Text:
Advance From Habbaniya
With the airbase secured and its runway rehabilitated, the British trainers increased their offensive operations with zeal, attacking the Iraqi fallback positions around Fallujah. Their most significant result though was intercepting an Iraqi column advancing out from the town to relieve their comrades at Sin El Dhibban who were under infantry attack. The motorised column was hit hard and annihilated, leaving the road a sea of flames and shattered vehicles.
The British drive was eastwards towards Baghdad, requiring an advance through the rail and road nexus of Fallujah. The Iraqi forces in Ramadi to the west had isolated their town by breaching the Euphrates and flooding the ground between Habbaniya and themselves. In their strategic isolation they were left to be bypassed, with only reconnaissance and occasional bombing flights from Habbaniya to ensure they did not threaten the British advance.
The initial British advance plan was to build a river crossing at Sin El Dhibban and advance eastwards on Fallujah. The newly arrived engineers created a ferry, but further advance from that direction could only be undertaken by foot, as there were no roads there and the Iraqis had strategically flooded the low ground between the Euphrates and Fallujah. Instead the mechanised advance would have to be made along the main road and across the 55m steel girder bridge at Fallujah, even though that roadway had also been flooded, necessitating deploying the engineers to build another ferry there for the British vehicles. The British assault force was divided into 5 columns to position to surround Fallujah, with three infantry troops columns crossing the Euphrates at Sin El Dhibban to advance from the north and northwest, and mobile troops and armoured cars attacking west through the bridge. The most audacious element was an airborne troop to be landed east of Fallujah on the main Baghdad road to isolate the town.

Tasks to carry out:
a. Reproduce the passage of the text on the advance from Habbaniya that begins with the words containing "Advance From Habbaniya" and ends with "and shattered vehicles.".
b. Pick up the account of the British advance from Habbaniya after its last sentence and carry it further.

Given material:
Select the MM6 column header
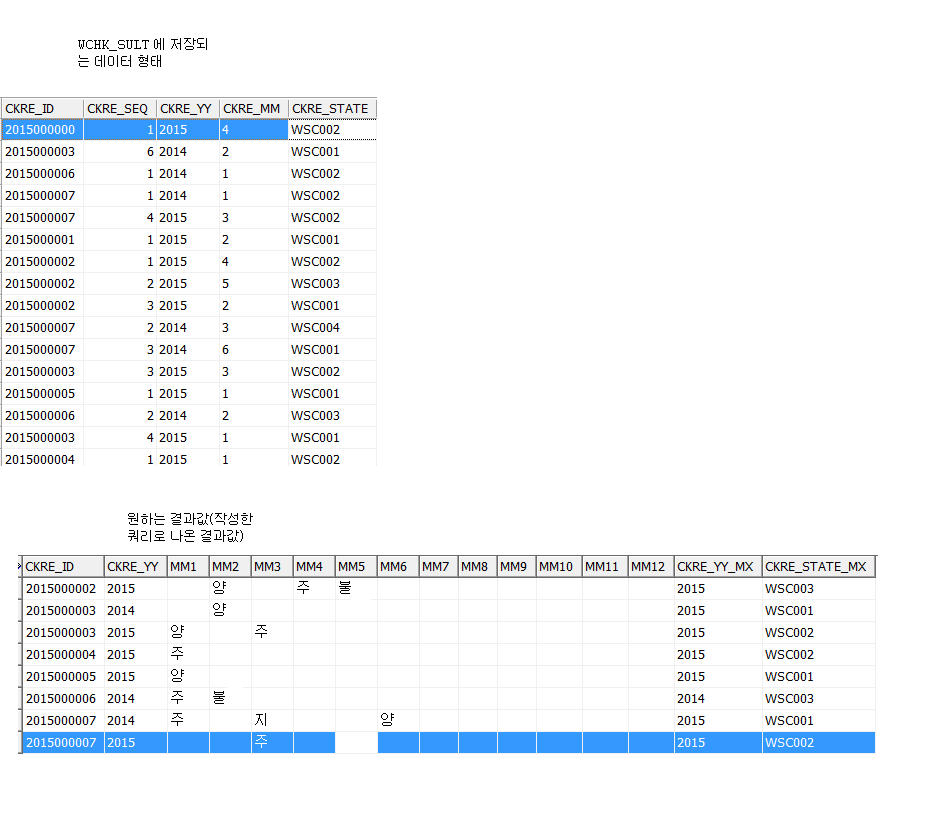This screenshot has height=816, width=928. [397, 567]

Responses to the tasks:
a.
Advance From Habbaniya
With the airbase secured and its runway rehabilitated, the British trainers increased their offensive operations with zeal, attacking the Iraqi fallback positions around Fallujah. Their most significant result though was intercepting an Iraqi column advancing out from the town to relieve their comrades at Sin El Dhibban who were under infantry attack. The motorised column was hit hard and annihilated, leaving the road a sea of flames and shattered vehicles.

b.
During the night of the 18th the British force moved into position, with four Bristol Bombays of 216 Squadron and two Valentias of 31 Squadron landing on the Baghdad road at dawn. The airborne troops immediately cut all telephone lines and blocked the road, cutting Fallujah off from both communications and reinforcement.
As the British transports landed, the ragtag aerial fleet from RAF Habbaniya commenced a sharp bombing of the Iraqi positions in the town. After an hour a pamphlet dropping raid was carried out, urging the Iraqi troops to surrender. With no response, the RAF again attacked the town, and in a fluke of war a RAF Blenheim fighter strafed the Iraqi truck carrying the explosives to destroy the bridge, destroying the demolitions squad in a massive fireball.
The British now assaulted the bridge, and in fierce fighting the armoured cars pushed back the defenders and advanced into the town. The British columns that had been stop-groups to the north and east now moved in, while the column advancing through the floods to the northeast had made very slow going and only reached Fallujah after 5pm. By that time the Assyrian Levies had secured the town and taken 200 Iraqi prisoners.